(Dataset content begins)
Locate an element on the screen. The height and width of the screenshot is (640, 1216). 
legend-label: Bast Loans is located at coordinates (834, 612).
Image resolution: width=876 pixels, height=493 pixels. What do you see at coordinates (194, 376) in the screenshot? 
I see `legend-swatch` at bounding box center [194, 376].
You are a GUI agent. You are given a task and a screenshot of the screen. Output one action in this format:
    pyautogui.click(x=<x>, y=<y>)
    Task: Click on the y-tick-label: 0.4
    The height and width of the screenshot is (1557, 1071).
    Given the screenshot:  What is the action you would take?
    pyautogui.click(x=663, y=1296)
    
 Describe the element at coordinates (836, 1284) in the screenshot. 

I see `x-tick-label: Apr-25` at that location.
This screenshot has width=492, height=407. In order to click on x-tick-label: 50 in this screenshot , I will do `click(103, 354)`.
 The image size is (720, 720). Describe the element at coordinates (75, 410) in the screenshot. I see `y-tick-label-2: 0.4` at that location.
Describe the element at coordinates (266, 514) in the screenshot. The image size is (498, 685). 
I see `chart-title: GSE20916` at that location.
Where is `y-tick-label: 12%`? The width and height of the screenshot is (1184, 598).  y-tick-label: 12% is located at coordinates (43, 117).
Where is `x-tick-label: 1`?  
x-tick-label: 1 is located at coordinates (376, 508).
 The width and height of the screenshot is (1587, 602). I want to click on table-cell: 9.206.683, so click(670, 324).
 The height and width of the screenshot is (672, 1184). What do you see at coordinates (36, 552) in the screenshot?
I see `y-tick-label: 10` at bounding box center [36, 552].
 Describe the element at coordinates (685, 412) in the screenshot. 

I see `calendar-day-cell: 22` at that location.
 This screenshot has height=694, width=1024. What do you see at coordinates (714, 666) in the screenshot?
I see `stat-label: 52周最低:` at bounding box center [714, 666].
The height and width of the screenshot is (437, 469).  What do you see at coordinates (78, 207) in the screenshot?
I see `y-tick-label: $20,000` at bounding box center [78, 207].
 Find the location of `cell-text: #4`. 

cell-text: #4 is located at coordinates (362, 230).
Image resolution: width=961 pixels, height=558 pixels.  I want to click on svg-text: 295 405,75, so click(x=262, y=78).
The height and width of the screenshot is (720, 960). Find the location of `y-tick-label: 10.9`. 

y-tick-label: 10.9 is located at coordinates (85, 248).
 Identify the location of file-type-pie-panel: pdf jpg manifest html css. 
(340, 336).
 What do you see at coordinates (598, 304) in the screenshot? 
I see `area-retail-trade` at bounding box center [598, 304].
(Dataset content ends)
**Task instructions:** Rewrite all of the records above as a numbered list, one line per item, leaving out the blank lines.

**Exercise response:**
1. Locate an element on the screen. The height and width of the screenshot is (640, 1216). 
2. legend-label: Bast Loans is located at coordinates (834, 612).
3. Image resolution: width=876 pixels, height=493 pixels. What do you see at coordinates (194, 376) in the screenshot? 
4. I see `legend-swatch` at bounding box center [194, 376].
5. You are a GUI agent. You are given a task and a screenshot of the screen. Output one action in this format:
6.     pyautogui.click(x=<x>, y=<y>)
7.     Task: Click on the y-tick-label: 0.4
8.     The height and width of the screenshot is (1557, 1071).
9.     Given the screenshot:  What is the action you would take?
10.     pyautogui.click(x=663, y=1296)
11.  Describe the element at coordinates (836, 1284) in the screenshot. 
12. I see `x-tick-label: Apr-25` at that location.
13. This screenshot has width=492, height=407. In order to click on x-tick-label: 50 in this screenshot , I will do `click(103, 354)`.
14.  The image size is (720, 720). Describe the element at coordinates (75, 410) in the screenshot. I see `y-tick-label-2: 0.4` at that location.
15. Describe the element at coordinates (266, 514) in the screenshot. The image size is (498, 685). 
16. I see `chart-title: GSE20916` at that location.
17. Where is `y-tick-label: 12%`? The width and height of the screenshot is (1184, 598).  y-tick-label: 12% is located at coordinates (43, 117).
18. Where is `x-tick-label: 1`?  
19. x-tick-label: 1 is located at coordinates (376, 508).
20.  The width and height of the screenshot is (1587, 602). I want to click on table-cell: 9.206.683, so click(670, 324).
21.  The height and width of the screenshot is (672, 1184). What do you see at coordinates (36, 552) in the screenshot?
22. I see `y-tick-label: 10` at bounding box center [36, 552].
23.  Describe the element at coordinates (685, 412) in the screenshot. 
24. I see `calendar-day-cell: 22` at that location.
25.  This screenshot has height=694, width=1024. What do you see at coordinates (714, 666) in the screenshot?
26. I see `stat-label: 52周最低:` at bounding box center [714, 666].
27. The height and width of the screenshot is (437, 469).  What do you see at coordinates (78, 207) in the screenshot?
28. I see `y-tick-label: $20,000` at bounding box center [78, 207].
29.  Find the location of `cell-text: #4`. 
30. cell-text: #4 is located at coordinates (362, 230).
31. Image resolution: width=961 pixels, height=558 pixels.  I want to click on svg-text: 295 405,75, so click(x=262, y=78).
32. The height and width of the screenshot is (720, 960). Find the location of `y-tick-label: 10.9`. 
33. y-tick-label: 10.9 is located at coordinates (85, 248).
34.  Identify the location of file-type-pie-panel: pdf jpg manifest html css. 
35. (340, 336).
36.  What do you see at coordinates (598, 304) in the screenshot? 
37. I see `area-retail-trade` at bounding box center [598, 304].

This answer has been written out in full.